Breuning, Margaret. “Gelb’s Symbols of Significance.” Art Digest 24 (May 1, 1950): 18.

“Four One-Man Shows.” New York Times, April 28, 1940.

Gelb, Jan, and August Freundlich. Jan Gelb: Her Voice. Syracuse: Syracuse University Lubin House, 1972.

Haas, Irvin. “The Print Collector.” Art News 46, no. 6 (August 1947): 8.

“Jan Gelb.” Art News 47 (April 1948): 63–64.

“Jan Gelb.” Art News 52 (February 1954): 63.

Jan Gelb. New York: Ruth White Gallery, 1959.

Jan Gelb: Many Moons. New York: Ruth White Gallery, 1966.

“Legends by Gelb.” Art Digest 22 (May 1, 1948): 11.

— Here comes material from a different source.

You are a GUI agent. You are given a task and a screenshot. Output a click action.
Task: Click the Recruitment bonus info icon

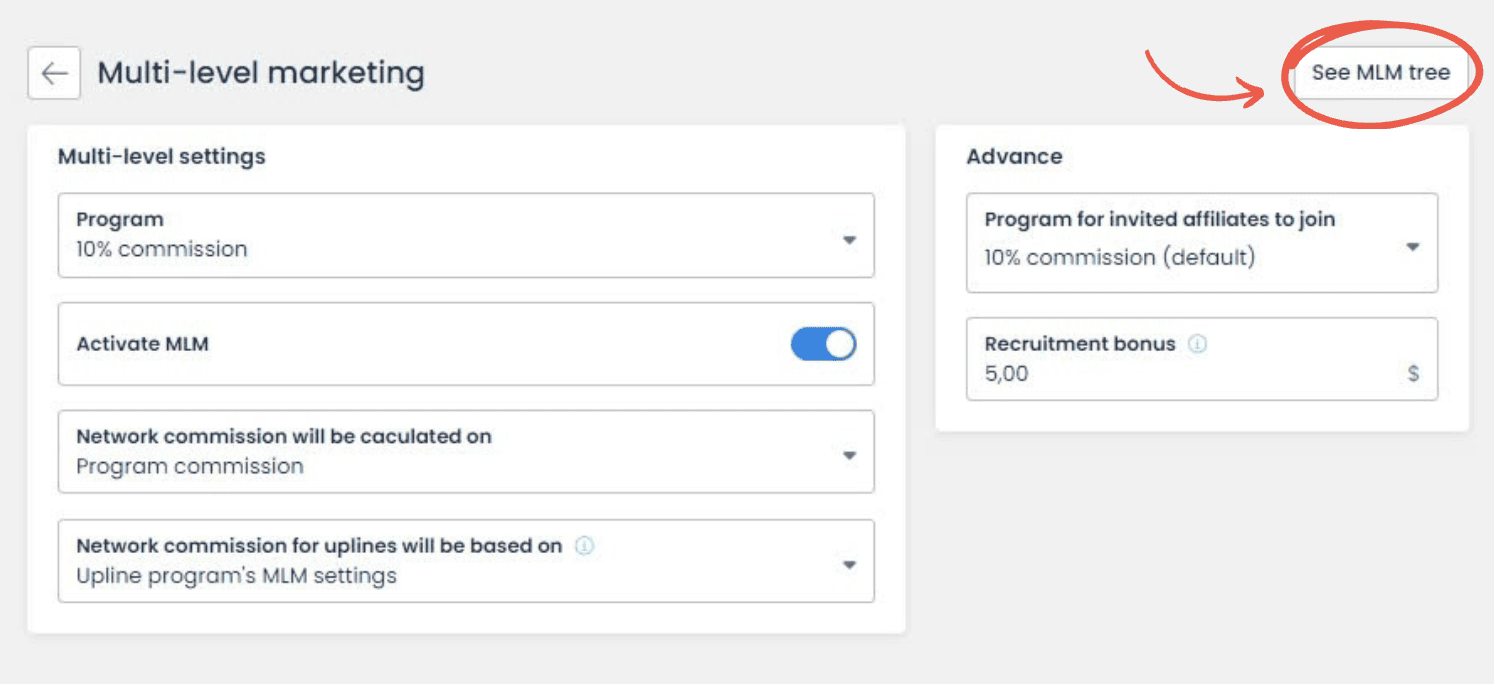coord(1197,344)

Preston, Stuart. “Art: A Mythical Voyage into Cubism.” New York Times, October 27, 1962.

Wishart, Lutrelle. “Art in Asheville.” Asheville Citizen-Times, September 27, 1964.

Notes


  1. Student registration card, Art Students League of New York.
  2. Gelb’s school records are in unmicrofilmed “business correspondence,” Jan Gelb and Boris Margo Papers, 1922–1977 (henceforth JG/BM), Archives of American Art, Smithsonian Institution.
  3. Jan Gelb and August Freundlich, Jan Gelb: Her Voice (Syracuse: Syracuse University Lubin House, 1972). Gelb donated a nearly complete collection of her prints to the Syracuse University Art Galleries.
  4. Irvin Haas, “The Print Collector,” Art News 46, no. 6 (August 1947): 8; “Legends by Gelb,” Art Digest 22 (May 1, 1948): 11.
  5. “Statement for Lois Tracy to insert or excerpt from in her forthcoming book,” JG/BM, reel 998:375.